The marriage of ARM and Open Source
Now it looks like ARM is returning to its roots, with the announcement of ARM-based netbooks and with ARM-based Linux servers. Until recently notebooks and servers were mostly Intel domains, but open source and portable Linux is bridging the gap between Intel and ARM hardware, leveling the playing field for applications. In early 2009 Marvell launched the SheevaPlug, a $99 self-contained ARM and Linux-based mini-server about the size of a notebook power brick. A year later, Globalscale Technologies announced the GuruPlug range of low cost, energy saving computers as the successor to the SheevaPlug; both SheevaPlug and GuruPlug are based on a Marvell chip set, with similar specs and sizes. The GuruPlug is 95mm (L) x 65mm (W) x 48.5 mm (H) and draws under 5 Watts. Its built-in universal power supply handles 100-240V, 50/60Hz for worldwide use with only a plug adapter.

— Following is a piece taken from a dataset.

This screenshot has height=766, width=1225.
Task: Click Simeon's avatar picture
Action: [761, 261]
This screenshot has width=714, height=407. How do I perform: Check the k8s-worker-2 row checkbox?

The GuruPlug is supposed to start shipping in April and I have two on order 🙂
The most interesting of the three GuruPlug Server models in my opinion is the “Plus” model, which sells for $129, $30 more than the GuruPlug Server “Standard” model or the older SheevaPlug base model. All GuruPlug Server models sport a 1.2 Ghz Marvell Kirkwood ARM CPU, 512 MB of DDR2 RAM, 512 MB of NAND flash, 802.11b/g WLAN and Bluetooth. While the Standard model offers one gigabit Ethernet port and one hi-speed USB (480 Mbps) port, the Plus has two of each and also offers an eSATA port (3 Gbps) plus an external micro-SD slot.
Dual network interfaces make the Plus very suitable as a router (one port for the WAN, one for the LAN). Just add a 4-port hub and you have a direct replacement for a regular broadband router, but with the ability to also hook up USB or eSATA hard disks for Network Attached Storage (NAS) or as a web server or media server, or plug in a USB-printer to be shared over the LAN. Or you could run a VPN, or a mail server, or a spam filter – or all of these combined. Basically anything that works on a Linux server should work in this tiny box, as long as there is enough storage for files on either the internal flash or RAM or the micro-SD or a USB-stick or an external USB or eSATA hard disk.
A third model, the GuruPlug Display for $179 has also been announced, but (as of 2010-02-21) can not be ordered yet. This one will come with 3 USB ports and an HDMI video connector for hooking up an external monitor, so you could use it with a keyboard and mouse (via USB or Bluetooth) for web browsing.